Penrose continues in the same paragraph: “With the eye of a hawk and the cunning of an alchemist, Picasso assembled a series of important sculptures made from a rich variety of objects collected from beaches and rubbish dumps. Apart from their aesthetic values they induce a metaphysical enjoyment that is not far distant from the doubt and disquiet provoked by Hieronymus Bosch.”

The effect of the radical changes brought about by World War One

Another artist brought to mind by this kind of assemblage of artefacts not normally thought of as “artistic” which we find in both the painting and the sculpture of Picasso is that great poet Thomas Stearns Eliot who similarly brought many different things together to create his art, notably the poem which so dramatically, so eloquently and “rightly” captures the zeitgeist of the first half of the 20th Century, “The Wasteland.”

Les Demoiselles d’Avignon (1907) – the painting which ushered in the cubist style

Critic Mary Karr points out how this poem expressed the way technological advances, particularly in warfare as seen in the First World War, “heaped lifestyle changes on the Western world more radical, perhaps, than written history ever recorded” (in The Wasteland and Other Writings, 2002).
==================================================
Required task a » Which rows below contain the string "screenshot"? Gather each one and copy it in full.

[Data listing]
==================================================
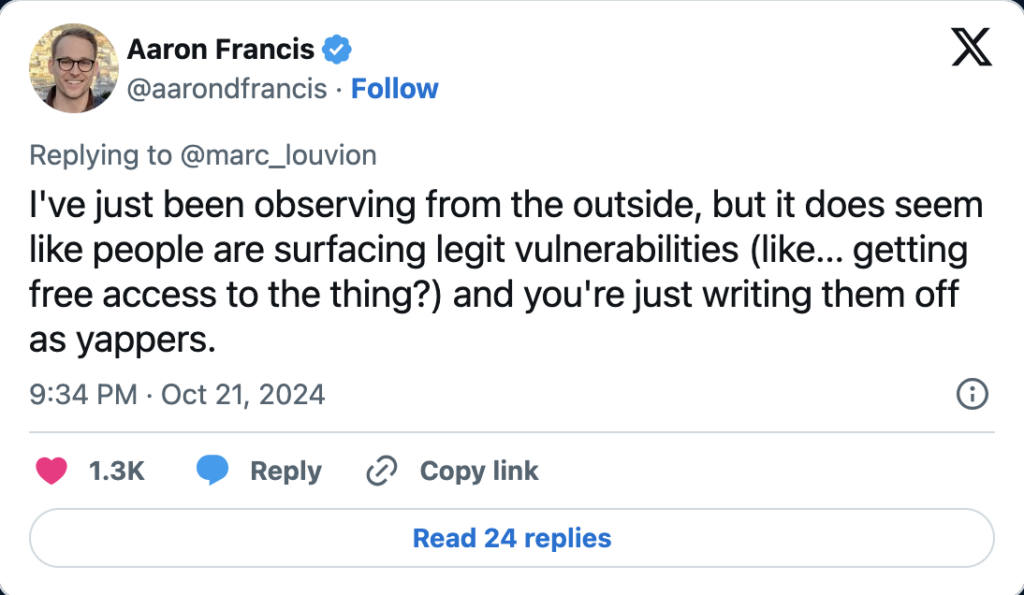Click the Replying to label text
Screen dimensions: 1024x595
click(x=101, y=155)
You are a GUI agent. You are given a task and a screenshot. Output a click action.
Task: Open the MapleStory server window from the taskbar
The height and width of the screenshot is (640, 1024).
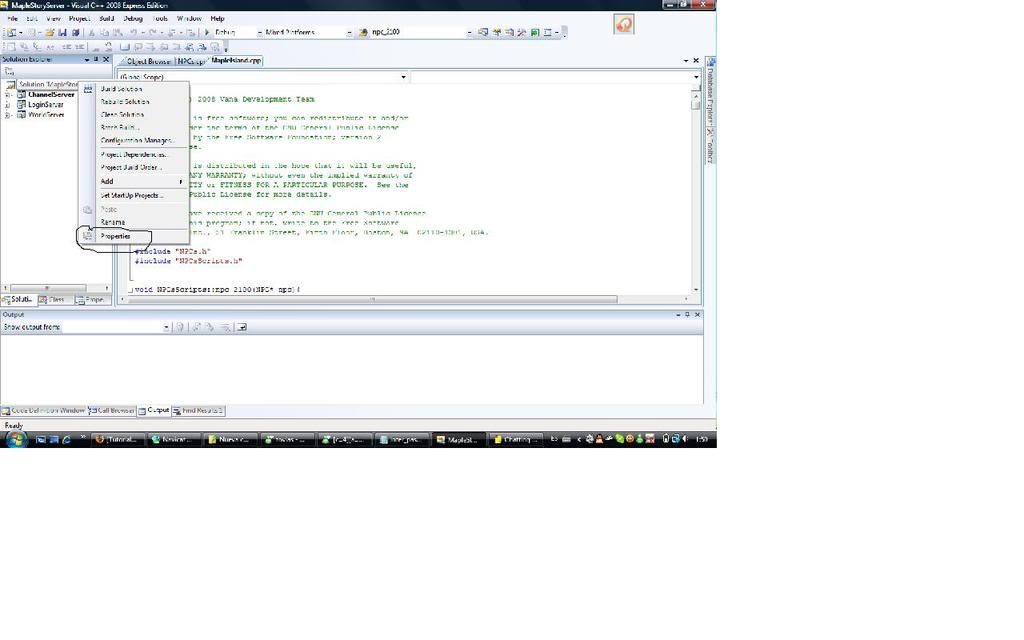tap(458, 439)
==================================================
Required task b » From the passage on Picasso and Eliot above, write out the section that begins at the words "Critic Mary Karr" and stops after "Other Writings, 2002).".

Worked answer a »
You are a GUI agent. You are given a task and a screenshot. Output a click action.
The height and width of the screenshot is (640, 1024).

Worked answer b »
Critic Mary Karr points out how this poem expressed the way technological advances, particularly in warfare as seen in the First World War, “heaped lifestyle changes on the Western world more radical, perhaps, than written history ever recorded” (in The Wasteland and Other Writings, 2002).